The last thing I expected during the Defeat of Jesse James Days in September of 2005 was to be singing karaoke with a descendant of the infamous outlaw himself. But that is what happened at Northfield’s Froggy Bottoms River Pub that year. James R. Ross of California, the great-grandson of Jesse James, had been invited to be in the parade which climaxes the annual five-day celebration of the defeat of the James-Younger gang’s bank robbery attempt on Sept. 7, 1876.
For two successive evenings, including the Thursday karaoke night, Ross made Froggy Bottoms his watering hole. Chip DeMann, leader of the raid re-enactors, introduced Ross to me. Ross was pleased to see his favorite scotch on the menu and, after fortifying himself with it, decided to try out karaoke for the first time. He enthusiastically joined Mary Casey and me at the microphone to sing It Had to be You, Singing in the Rain and Swanee.
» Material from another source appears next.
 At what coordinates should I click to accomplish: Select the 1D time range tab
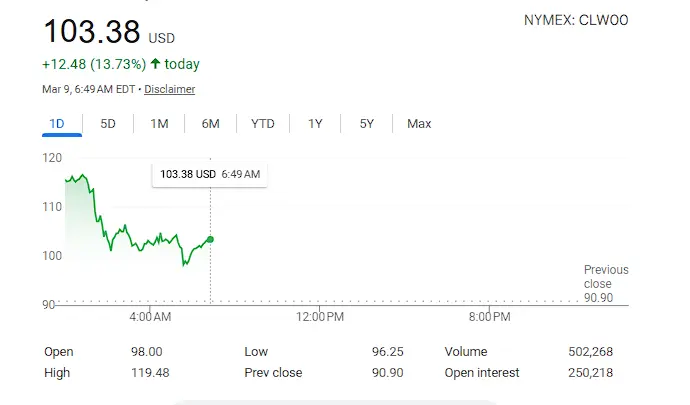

Ross was on the other side of the law from his great-grandfather, having served as a judge of the Orange County Superior Court in California from 1983 until his retirement in 1995. (He was, however, once criticized for selling from his chambers copies of a book that he had written about his notorious ancestor. Not quite like bank robbing.) As a youth, Ross told me he had spent a lot of time with his grandfather, Jesse Edwards James, who was only six years old when his outlaw father, Jesse Woodson James, was killed in Missouri on April 3, 1882, by a gang member seeking reward money.
During his Northfield visit, Ross toured a newly opened exhibit on the 1876 raid and said he was impressed at the depth of knowledge displayed. He remarked that he was glad that the citizens of Northfield had missed Jesse when they fired upon retreating gang members, killing two of them.
Ross described himself as a “cowboy wannabe” and wore cowboy hat and boots throughout his stay, happily showing off his equestrian skills by riding a horse with the James-Younger gang in the concluding parade.
Ross died of a heart attack on March 5, 2007, at the age of 80 in Fullerton, California.